Dataset excerpts START
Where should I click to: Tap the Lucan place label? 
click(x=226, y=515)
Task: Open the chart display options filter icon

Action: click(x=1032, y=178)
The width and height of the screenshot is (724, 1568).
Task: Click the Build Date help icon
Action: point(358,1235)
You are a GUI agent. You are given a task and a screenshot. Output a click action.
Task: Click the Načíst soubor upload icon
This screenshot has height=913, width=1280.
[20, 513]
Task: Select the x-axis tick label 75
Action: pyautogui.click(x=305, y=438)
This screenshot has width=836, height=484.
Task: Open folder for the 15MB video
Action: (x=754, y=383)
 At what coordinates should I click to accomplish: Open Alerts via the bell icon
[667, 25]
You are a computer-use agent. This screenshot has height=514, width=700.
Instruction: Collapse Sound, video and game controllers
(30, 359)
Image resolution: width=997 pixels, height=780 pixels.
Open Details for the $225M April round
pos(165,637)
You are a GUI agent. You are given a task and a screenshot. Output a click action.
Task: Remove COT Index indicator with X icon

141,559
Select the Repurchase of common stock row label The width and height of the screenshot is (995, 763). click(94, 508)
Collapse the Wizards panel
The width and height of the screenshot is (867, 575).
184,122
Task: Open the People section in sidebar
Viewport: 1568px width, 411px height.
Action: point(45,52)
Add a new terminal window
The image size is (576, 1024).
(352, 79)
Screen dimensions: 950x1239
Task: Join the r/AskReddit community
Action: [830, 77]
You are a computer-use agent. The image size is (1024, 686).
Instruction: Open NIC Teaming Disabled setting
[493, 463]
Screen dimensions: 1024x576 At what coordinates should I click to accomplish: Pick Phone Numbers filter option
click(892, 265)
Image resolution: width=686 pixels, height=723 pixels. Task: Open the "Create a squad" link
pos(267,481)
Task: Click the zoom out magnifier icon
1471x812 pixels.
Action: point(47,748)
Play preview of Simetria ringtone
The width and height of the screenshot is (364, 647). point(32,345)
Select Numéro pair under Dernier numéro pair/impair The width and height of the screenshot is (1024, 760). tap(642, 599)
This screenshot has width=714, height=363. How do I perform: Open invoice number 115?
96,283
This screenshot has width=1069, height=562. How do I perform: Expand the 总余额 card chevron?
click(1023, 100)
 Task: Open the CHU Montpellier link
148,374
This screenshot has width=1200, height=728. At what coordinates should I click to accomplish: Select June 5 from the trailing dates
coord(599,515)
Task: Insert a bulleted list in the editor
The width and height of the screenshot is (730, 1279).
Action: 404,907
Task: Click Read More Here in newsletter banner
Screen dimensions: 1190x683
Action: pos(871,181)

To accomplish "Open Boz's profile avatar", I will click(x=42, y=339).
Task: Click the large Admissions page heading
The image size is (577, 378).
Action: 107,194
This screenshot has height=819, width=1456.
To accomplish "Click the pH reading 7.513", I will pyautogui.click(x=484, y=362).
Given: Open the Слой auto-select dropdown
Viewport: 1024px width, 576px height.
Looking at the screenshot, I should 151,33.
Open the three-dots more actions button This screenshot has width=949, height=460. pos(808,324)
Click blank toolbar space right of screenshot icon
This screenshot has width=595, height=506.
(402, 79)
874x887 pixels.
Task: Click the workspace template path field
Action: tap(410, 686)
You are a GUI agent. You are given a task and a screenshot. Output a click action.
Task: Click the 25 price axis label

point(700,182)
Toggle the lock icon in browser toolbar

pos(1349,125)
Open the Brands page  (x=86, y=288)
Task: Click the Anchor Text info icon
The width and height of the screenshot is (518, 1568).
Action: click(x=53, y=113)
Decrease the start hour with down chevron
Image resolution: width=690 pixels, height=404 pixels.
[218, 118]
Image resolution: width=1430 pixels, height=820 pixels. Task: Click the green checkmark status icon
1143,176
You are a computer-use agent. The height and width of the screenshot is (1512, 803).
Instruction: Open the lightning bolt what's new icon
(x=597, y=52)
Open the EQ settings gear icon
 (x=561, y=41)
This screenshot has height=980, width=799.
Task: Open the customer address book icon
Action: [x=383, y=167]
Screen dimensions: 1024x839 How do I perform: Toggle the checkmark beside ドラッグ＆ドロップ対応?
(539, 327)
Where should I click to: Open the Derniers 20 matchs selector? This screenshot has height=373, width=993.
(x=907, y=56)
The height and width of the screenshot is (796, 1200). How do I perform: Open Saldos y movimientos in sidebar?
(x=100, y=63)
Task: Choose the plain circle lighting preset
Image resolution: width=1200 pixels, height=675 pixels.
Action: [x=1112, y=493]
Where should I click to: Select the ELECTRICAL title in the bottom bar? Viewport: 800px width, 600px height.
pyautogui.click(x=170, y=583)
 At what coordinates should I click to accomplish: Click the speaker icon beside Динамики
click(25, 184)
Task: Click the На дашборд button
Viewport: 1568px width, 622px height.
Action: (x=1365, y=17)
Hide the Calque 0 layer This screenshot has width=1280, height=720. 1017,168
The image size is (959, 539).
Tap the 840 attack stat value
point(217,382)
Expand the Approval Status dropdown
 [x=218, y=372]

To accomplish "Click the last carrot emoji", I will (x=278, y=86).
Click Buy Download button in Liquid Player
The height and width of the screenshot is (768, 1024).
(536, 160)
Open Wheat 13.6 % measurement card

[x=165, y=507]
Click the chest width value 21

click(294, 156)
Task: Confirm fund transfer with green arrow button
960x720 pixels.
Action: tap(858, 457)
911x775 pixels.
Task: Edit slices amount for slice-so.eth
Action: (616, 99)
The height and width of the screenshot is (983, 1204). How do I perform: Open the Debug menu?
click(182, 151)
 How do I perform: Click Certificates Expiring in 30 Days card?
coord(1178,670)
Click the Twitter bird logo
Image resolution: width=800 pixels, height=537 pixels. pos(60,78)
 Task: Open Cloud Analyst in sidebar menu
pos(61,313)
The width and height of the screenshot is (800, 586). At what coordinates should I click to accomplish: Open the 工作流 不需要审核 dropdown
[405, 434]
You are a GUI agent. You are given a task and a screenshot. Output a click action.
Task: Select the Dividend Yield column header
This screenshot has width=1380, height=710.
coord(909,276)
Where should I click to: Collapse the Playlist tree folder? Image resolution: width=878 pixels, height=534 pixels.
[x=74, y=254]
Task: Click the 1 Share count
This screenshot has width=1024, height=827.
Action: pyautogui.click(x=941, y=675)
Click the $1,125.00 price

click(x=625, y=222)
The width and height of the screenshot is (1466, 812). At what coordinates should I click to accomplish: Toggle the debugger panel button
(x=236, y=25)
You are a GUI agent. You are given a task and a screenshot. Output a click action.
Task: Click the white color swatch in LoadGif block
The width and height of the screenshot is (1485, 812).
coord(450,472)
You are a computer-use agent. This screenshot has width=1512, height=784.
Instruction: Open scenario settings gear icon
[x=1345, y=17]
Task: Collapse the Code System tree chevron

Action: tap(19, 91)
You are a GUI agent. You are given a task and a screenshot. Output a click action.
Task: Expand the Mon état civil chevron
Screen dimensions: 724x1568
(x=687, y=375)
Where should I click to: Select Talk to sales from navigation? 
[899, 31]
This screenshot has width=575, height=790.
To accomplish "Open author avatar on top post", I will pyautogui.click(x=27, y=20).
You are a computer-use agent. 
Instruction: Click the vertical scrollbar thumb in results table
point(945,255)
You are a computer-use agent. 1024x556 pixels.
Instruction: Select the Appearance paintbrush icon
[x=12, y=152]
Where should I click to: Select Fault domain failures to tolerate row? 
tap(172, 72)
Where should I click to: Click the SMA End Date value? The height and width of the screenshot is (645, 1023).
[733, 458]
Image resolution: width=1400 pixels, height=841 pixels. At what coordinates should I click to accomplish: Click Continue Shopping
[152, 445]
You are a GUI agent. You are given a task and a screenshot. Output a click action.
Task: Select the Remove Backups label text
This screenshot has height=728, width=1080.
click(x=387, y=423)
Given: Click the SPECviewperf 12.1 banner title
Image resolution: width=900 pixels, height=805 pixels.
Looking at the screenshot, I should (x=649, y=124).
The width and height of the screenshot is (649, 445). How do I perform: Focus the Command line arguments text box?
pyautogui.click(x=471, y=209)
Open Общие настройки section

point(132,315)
Dataset excerpts END
*Exercise:* Which lines in the entries above contain "banner"? Pull each of them out.

*Output for this exercise:*
Task: Click Read More Here in newsletter banner
Given: Click the SPECviewperf 12.1 banner title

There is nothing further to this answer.